A corn is a bruise to the sole of the foot occurring at the inner heel, in the angle between the crust and its inflection - the "bar". The almost invariable occurrence of the injury at this point would seem to be due in part to the inner quarter being weaker and more yielding than the outer one, and in part also to its being more immediately under the centre of gravity.
The fore-feet are almost invariably its seat, and of these one or both may be affected.
The chief predisposing conditions to corn are the conformation and structure of the feet, and indifferent shoeing. With regard to the former, it may be remarked that flat feet with low, weak heels, and thin soles and crust are those most likely to contract the disease. Feet of a strong, upright, and blocky type, although less frequently affected, are, nevertheless, liable to attack. As to shoeing, excessive paring of the sole, removal of the bars, and undue lowering of the heels, all tend to weaken the part and expose it to injury. Shoes, when made too short and narrow at the heels, if insecurely nailed to the foot, or worn too long, are liable to displacement, and by becoming embedded within the crust occasion a bruise to the sole.
After one or two attacks of corn, predisposition to the malady is very much increased, and some horses are seldom entirely free from it. These chronic cases are chiefly due to a diseased and asperous condition of the heels of the coffin-bone, resulting from former attacks, which irritate or injure the sensitive structures on which they rest.

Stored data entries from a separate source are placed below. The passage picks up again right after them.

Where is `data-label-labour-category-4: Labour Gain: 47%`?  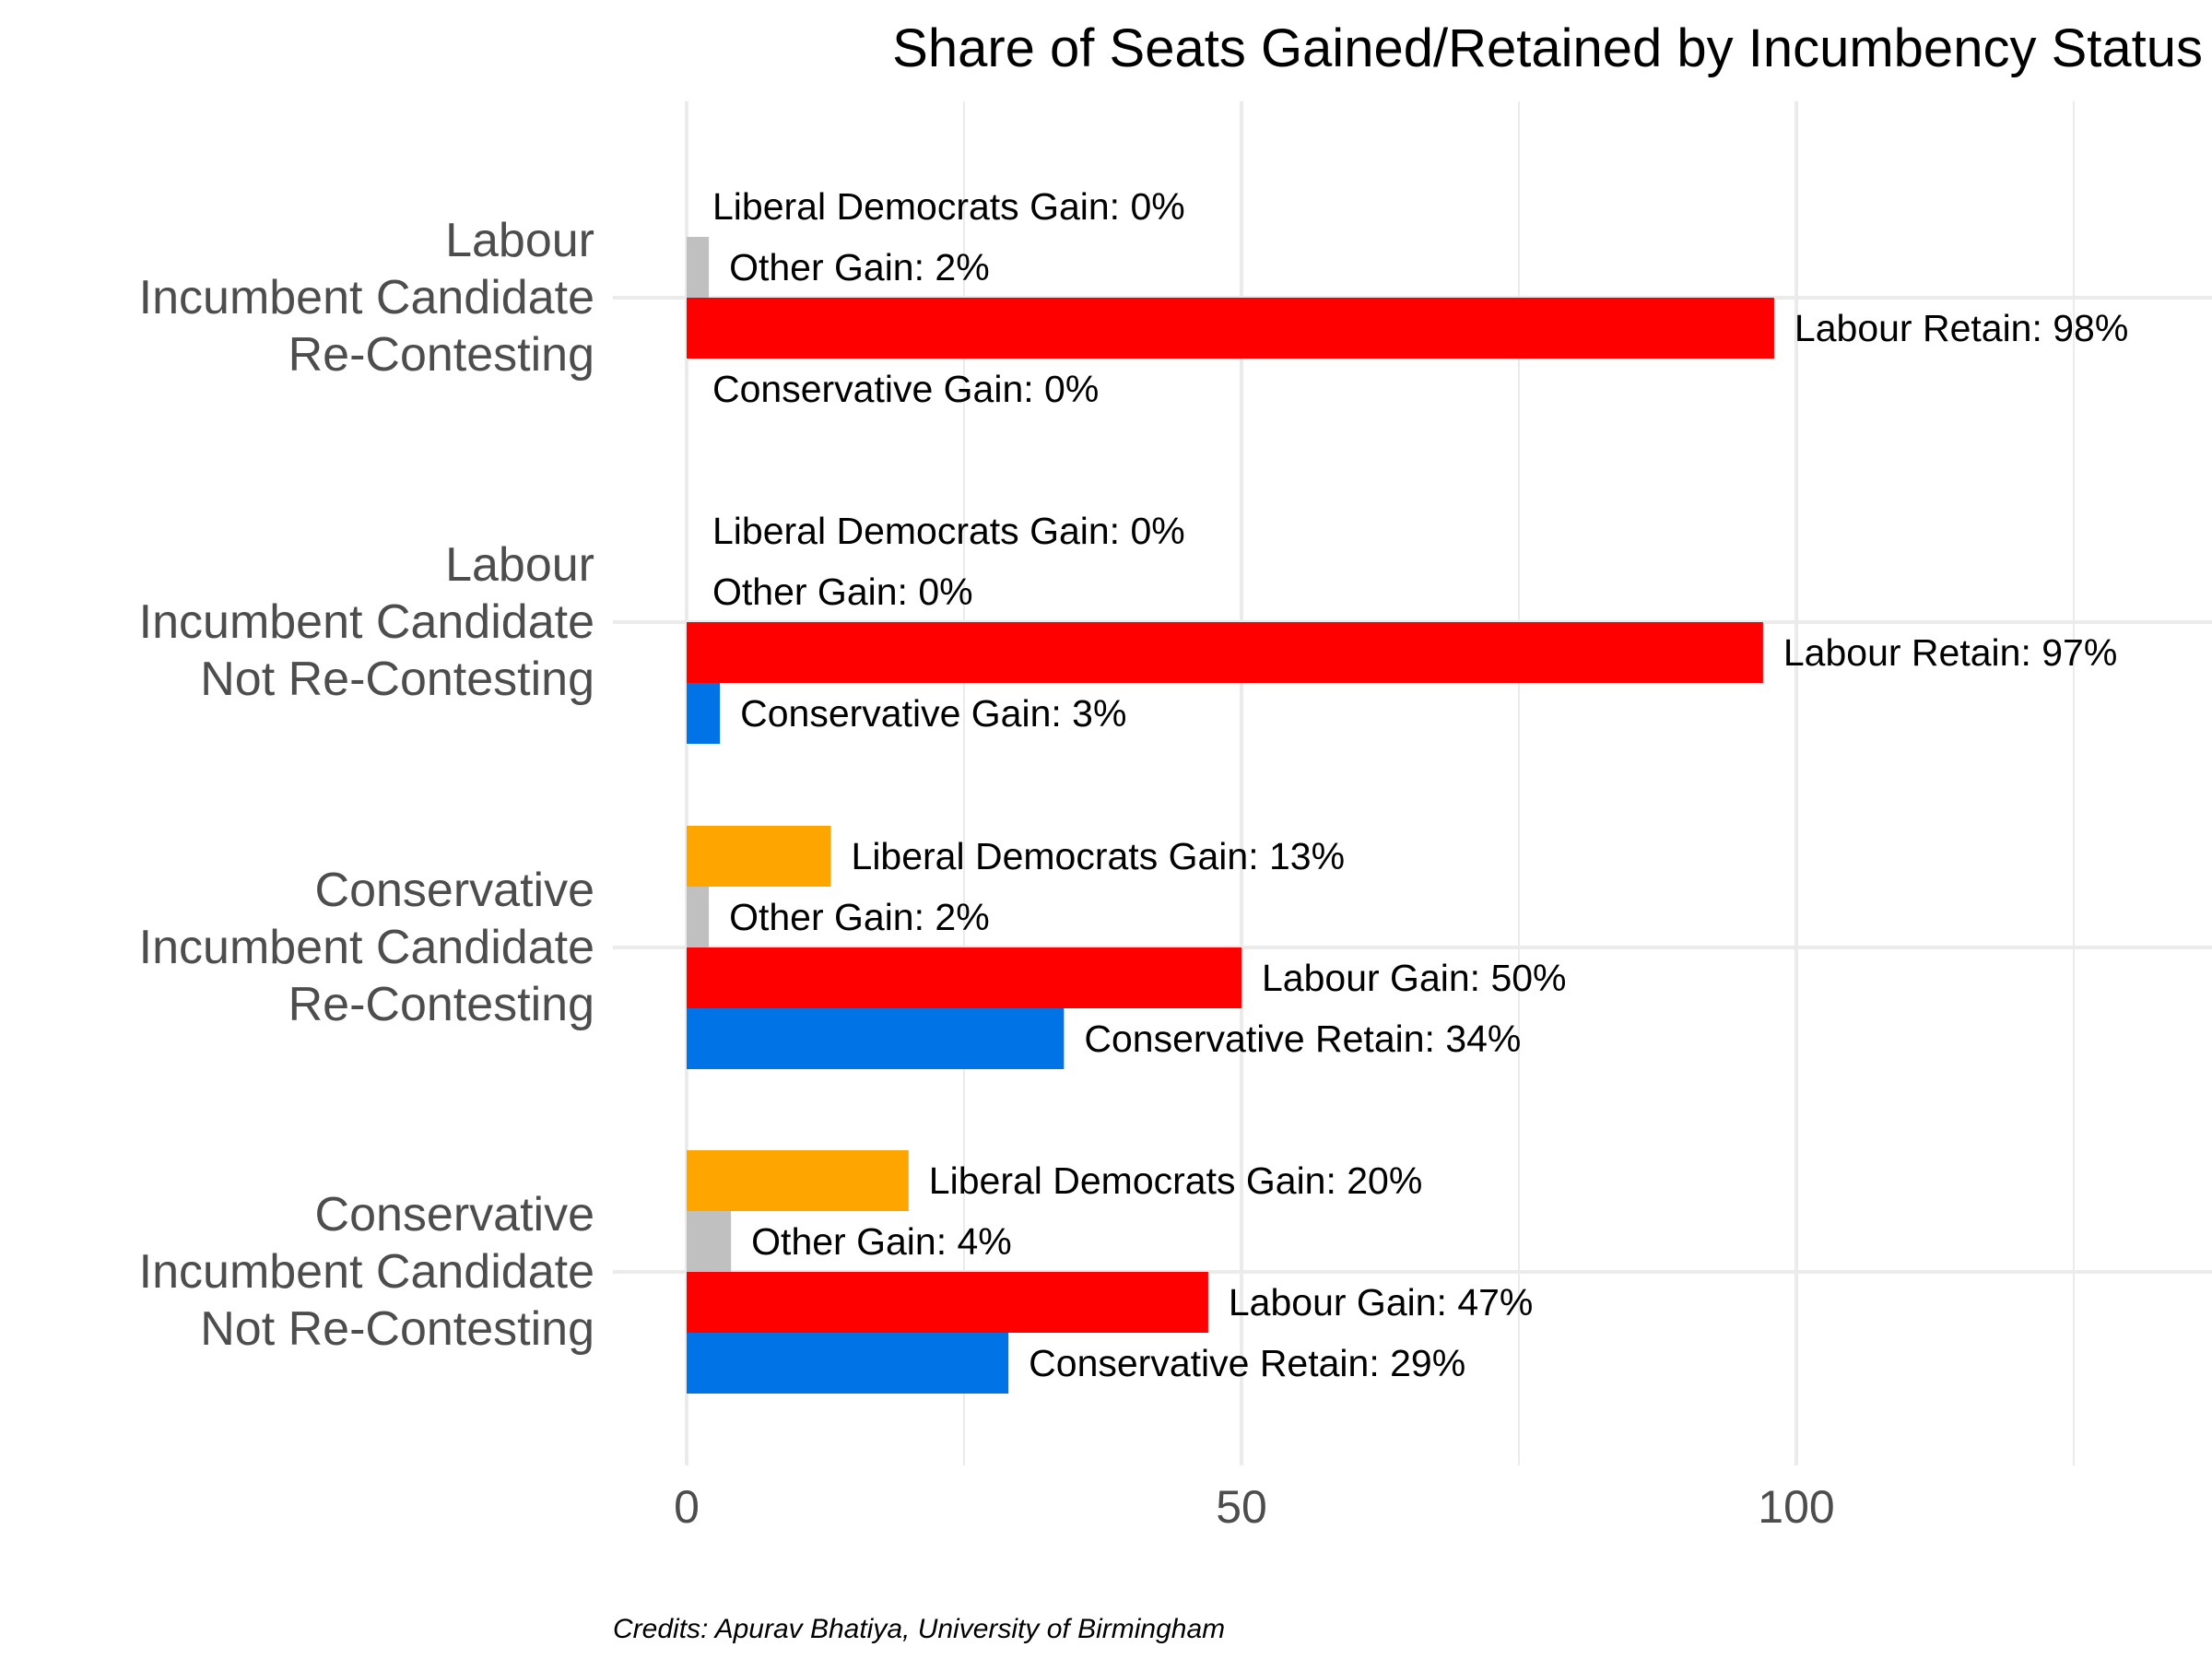 data-label-labour-category-4: Labour Gain: 47% is located at coordinates (1381, 1302).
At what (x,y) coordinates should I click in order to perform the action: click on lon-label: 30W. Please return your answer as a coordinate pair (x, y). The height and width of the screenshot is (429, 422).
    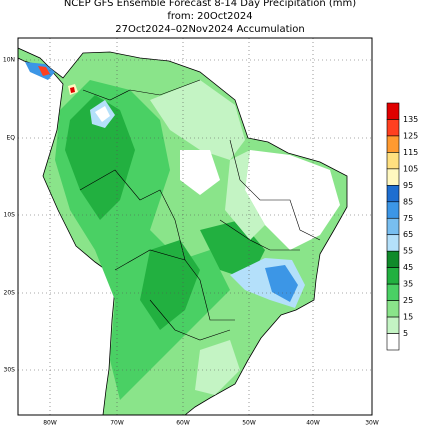
    Looking at the image, I should click on (372, 424).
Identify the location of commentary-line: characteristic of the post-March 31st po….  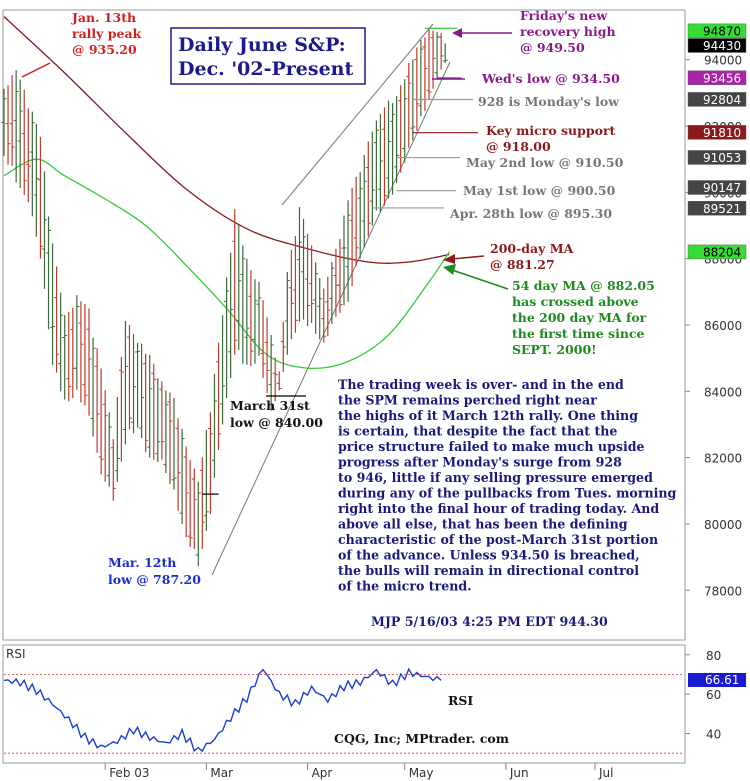
(498, 540).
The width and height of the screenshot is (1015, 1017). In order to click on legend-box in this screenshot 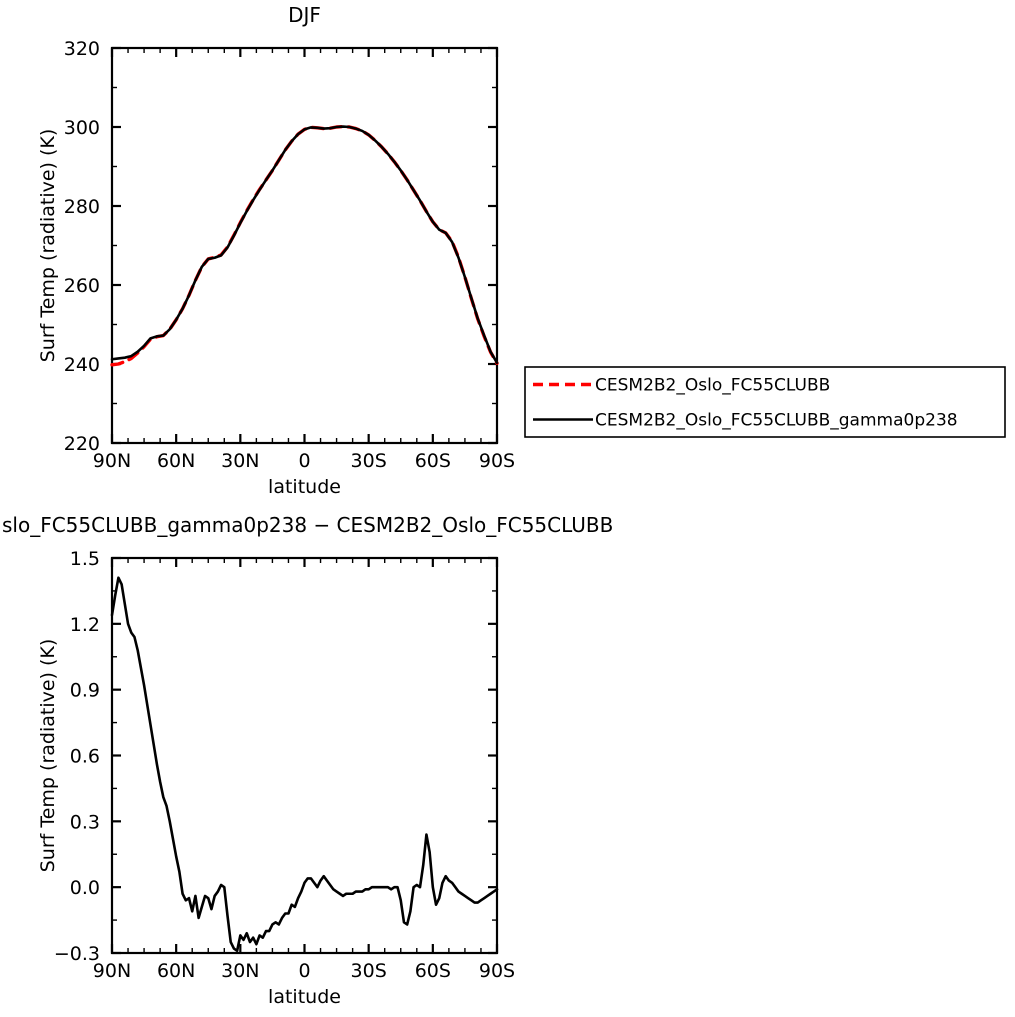, I will do `click(765, 402)`.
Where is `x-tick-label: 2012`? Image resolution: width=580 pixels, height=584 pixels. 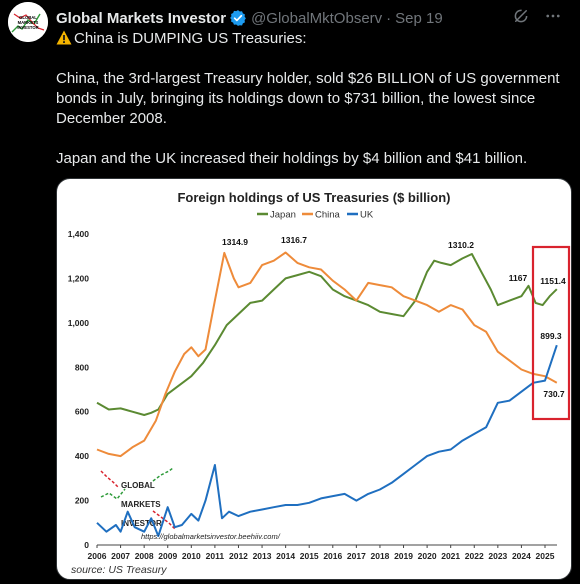 x-tick-label: 2012 is located at coordinates (238, 556).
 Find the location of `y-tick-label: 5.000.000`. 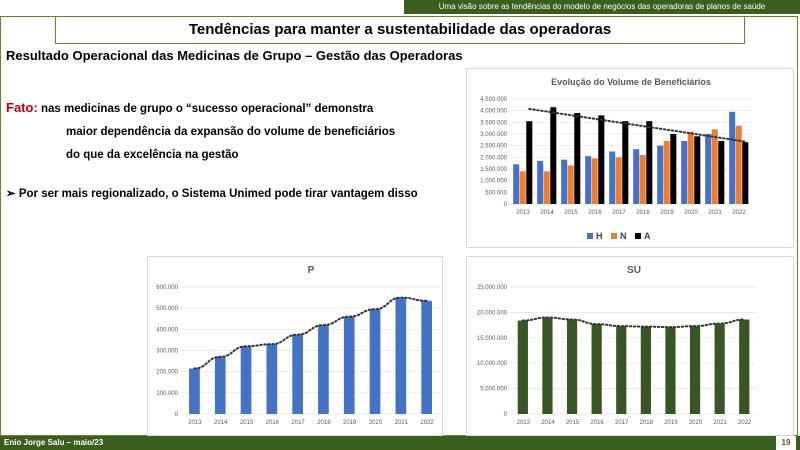

y-tick-label: 5.000.000 is located at coordinates (494, 390).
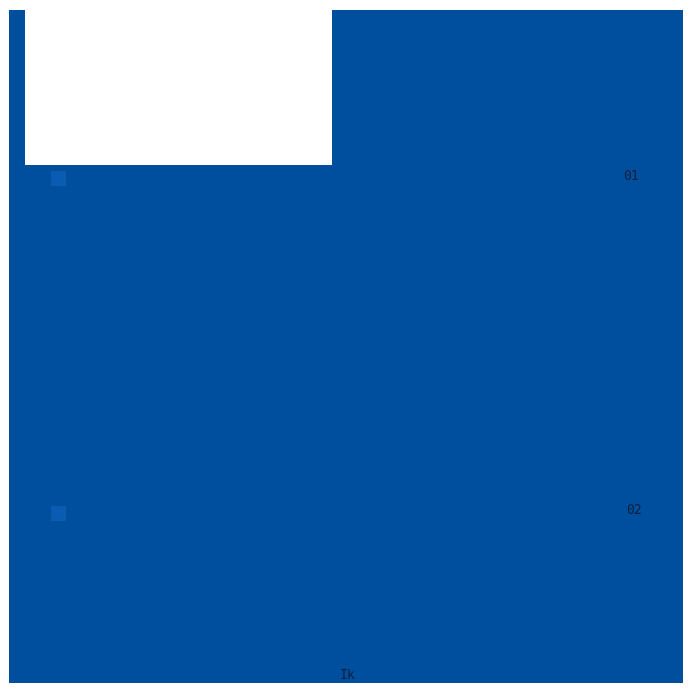 The width and height of the screenshot is (690, 690). I want to click on top-left-white-panel, so click(178, 82).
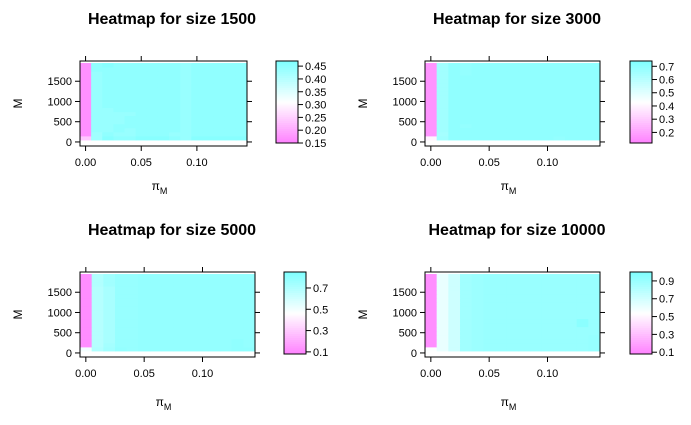 The width and height of the screenshot is (691, 425). I want to click on x-tick-label: 0.00, so click(430, 374).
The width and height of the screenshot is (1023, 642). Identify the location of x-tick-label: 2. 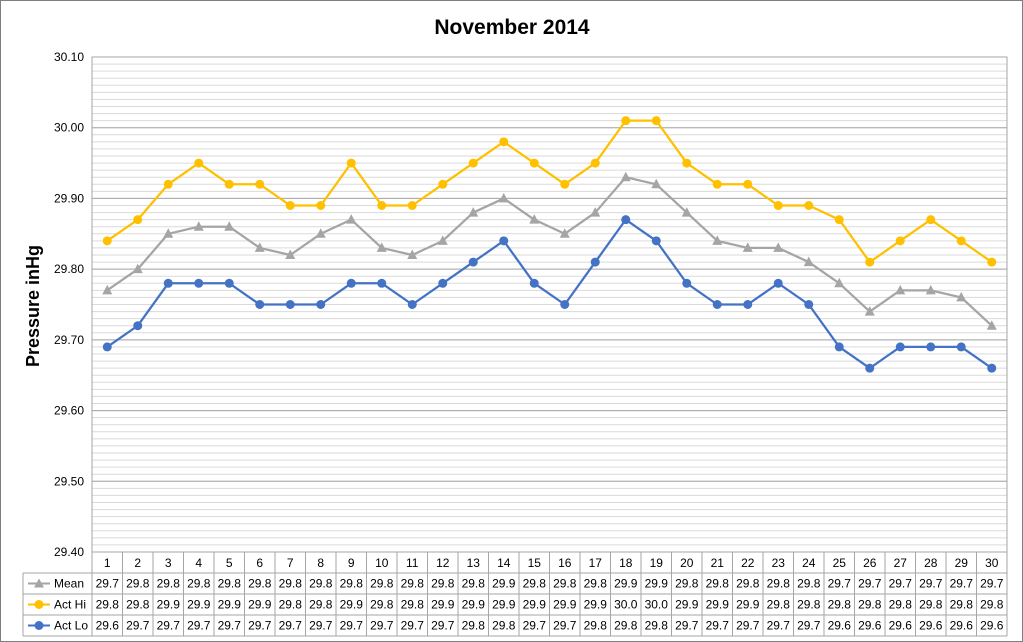
(138, 563).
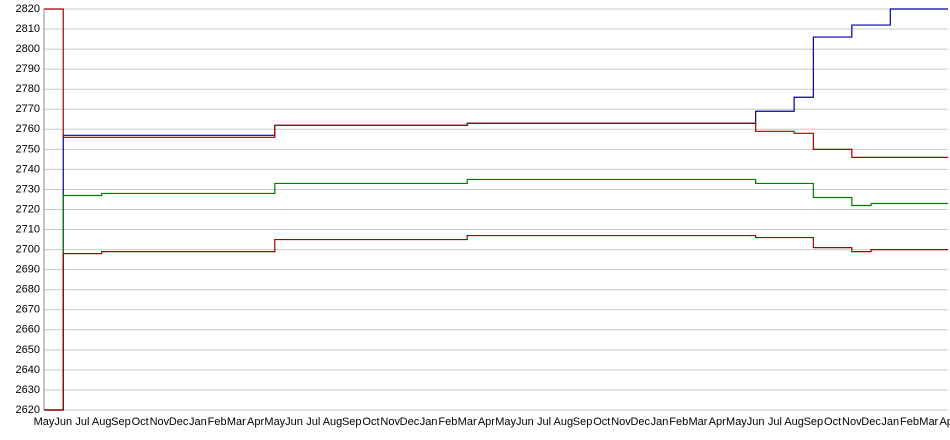 The width and height of the screenshot is (950, 440). What do you see at coordinates (28, 350) in the screenshot?
I see `y-tick-label: 2650` at bounding box center [28, 350].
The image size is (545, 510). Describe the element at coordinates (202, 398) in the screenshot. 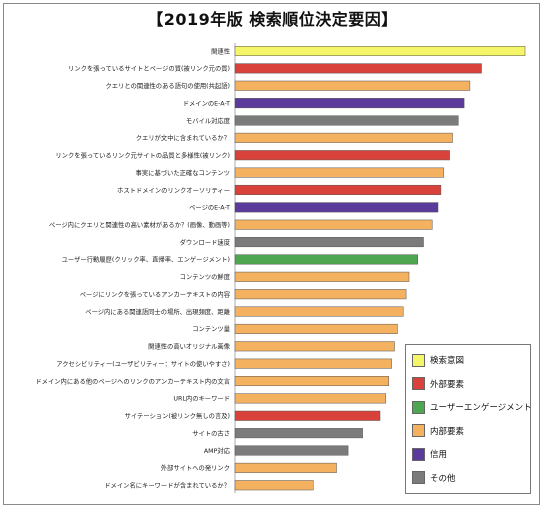

I see `category-label-20: URL内のキーワード` at that location.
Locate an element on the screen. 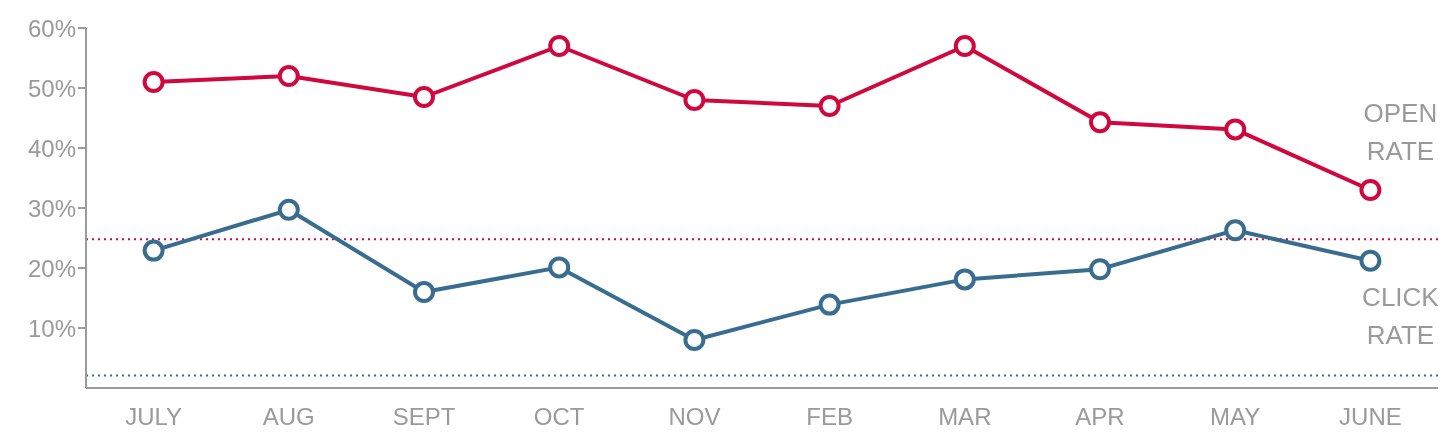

The actual existence of a corn is only made known after a portion of horn has been removed from the sole, in the angle between the bar and the crust, when a red spot varying in size from a pea to a sixpence will be found. The quantity of horn necessary to be taken away will depend on the time the corn has been in existence, i.e. whether it is an old corn or a recent one. In the former case the discoloration will be near the surface, and readily exposed and quickly "pared out". In the latter it will be deep down, near to the sensitive foot, and a considerable amount of horn may require to be removed before it is brought into view. The farther a corn is away from the surface the more recent it is, and the more likely it is to be a cause of lameness. Sometimes in paring a corn a quantity of dark-looking fluid escapes from between the horny and sensitive sole; it is then said to be a "suppurating" corn. Other symptoms of the disease are heat, especially over the inner quarter, tenderness to pressure, and lameness.
During progression the animal's step is short, and the foot is brought to the ground with the bearing specially on the outer side. In severe examples of suppurating corn the leg sometimes becomes swollen as high as the fetlock, or even the knee, and evinces considerable pain to pressure. In such cases the lameness is frequently referred to the leg, while the corn is altogether overlooked, until attention is directed to the formation of an abscess at the coronet, through which the matter in the foot escapes. This condition is known as a quittor.
A mild dose of physic is a good preliminary to the local treatment of corn. The foot will require to be carefully pared over the seat of injury, and should it be found to contain "matter", free vent must be given to it. The foot should then be put into a pail of warm carbolized water for half an hour, and afterwards transferred to a hot poultice of linseed-meal and bran. Before the poultice is applied, the corn should be dressed with a solution of carbolic acid, and covered over with a pledget of cotton-wool, so that none of the bran and meal may enter the wound. When the inflammatory action has been subdued, poulticing may cease, and the carbolized dressing may be applied three times a day, with the cotton-wool covering made secure by tapes or cross-sticks, and the foot enclosed in a bag or boot. Later, a blister over the coronet and cold water swabs to the feet, conjoined with rest, will complete the cure.
In mild cases of the disease cold-water irrigation, wet swabs to the feet, and rest on a soft surface are all that is required.
Leather soles and "stopping" should be worn for some time after the lameness has disappeared, and by some animals at all times.